①経営事項評価点数 + ②技術事項等評価点数 = 総合点数
①の経営事項評価点については、国土交通省が、経営事項審査(以下“経審”とする)の新基準を2011年4月1日より施行し、その中で社会性等(W点)の評価項目の追加がなされ、ISO 9001とISO 14001の取得状況が加点の対象となりました。加点の内容は、ISO 9001(品質マネジメントシステム)認証取得で5点プラス、ISO 14001(環境マネジメントシステム)認証取得で5点プラス、合計で10点加算されることになります。
②の技術事項等評価点については、ISO 9001の取得で20点、ISO 14001の取得で20点、それぞれ加点(両方取得の場合合計40点が加点)されます。
つまり、ISO 9001(品質)と14001(環境)の両方を取得していれば、結果的に50点のプラスになるということです。
50点は意外と大きな点数と言えます。例えば、②の技術事項等評価点で総合点数を上げる場合を考えてみると、1級の資格保持者1名につき4点プラス(最高80点まで)、CPDSのユニット獲得20単位ごとに1点プラス(最高10点まで)、ボランティア活動年間7回以上で6点プラス、などとなっており、50点上げるには1級の資格者10人以上が必要となるのです。
建設業の方は(特に格付けを気にしておられる業者の方は)、積極的にISOに取組むインセンティブがあるということになります。
ただし、この加点にはいくつか注意すべきことがあります。①の経営事項評価点の加点には下記三つの条件があるのです。
A. JAB認定の(又はJABと相互認定している)審査機関の審査を受けていること。
B. 登録範囲建設業が含まれていること。
C. 全社登録であること。
おそらく、C.の条件(つまりISOの“全社登録”)が問題になるケースがかなりあるのではないかと思います。

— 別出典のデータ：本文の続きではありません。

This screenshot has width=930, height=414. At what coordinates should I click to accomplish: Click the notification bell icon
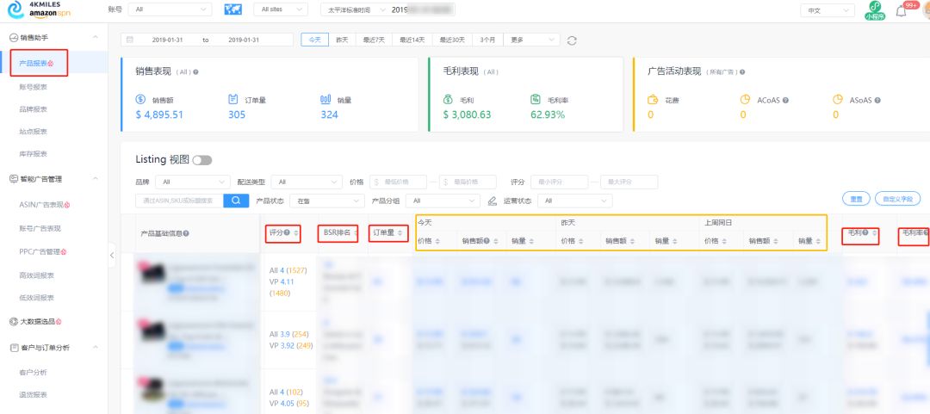click(902, 10)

例えば、「沖縄支店だけは登録範囲から除いている」、「産廃施設や生コンのプラントなどが同じ会社の中に存在するがISOの登録範囲から外している」、「車両部、機材部、総務営業部など、一部の部署をISO対象外としている」、などの場合です。
では、国土交通省は“全社登録”という単語をどう解釈しているのでしょうか? それ次第で、今後の組織の対応も変えざるを得ません。おそらく、上記のような一部門をISOの登録範囲から除いている組織は、全社登録への変更を余儀なくされる可能性があります。そこで、国土交通省に電話して、“全社登録”の意味を聞いてみました。
その結論を述べましょう。ポイントは『施工をしている部門を全て登録しているか否か』だそうです。つまり、総務部を除く、車両部を外す、などはあまり問題がないということです。しかし、沖縄支店と福岡営業所をISOの登録範囲に入れていない、などの場合は、沖縄や福岡で仕事を取って施工を始めた瞬間に『全社登録』の条件に引っかかることになります。支店や営業所を(ISOの適用範囲から)外している組織の方は、登録範囲の拡大を考えておいたほうが無難です。例え5年に1度でも、営業所や支店で獲得した仕事の施工を行うと、経審の点数がもらえなくなる可能性があります。当然ながら、土木だけで登録していて、たまに行う建築はISOの範囲から外している、などという企業も問題になります。あるいは、(現在では少なくなってきましたが)『ISOの適用を公共工事だけに限定していて民間工事には適用していない 』などという場合も好ましくありません。
建設業の方々は、ご自分の会社のISOが“全社登録”に該当するかどうか再度検討しておくほうが無難です。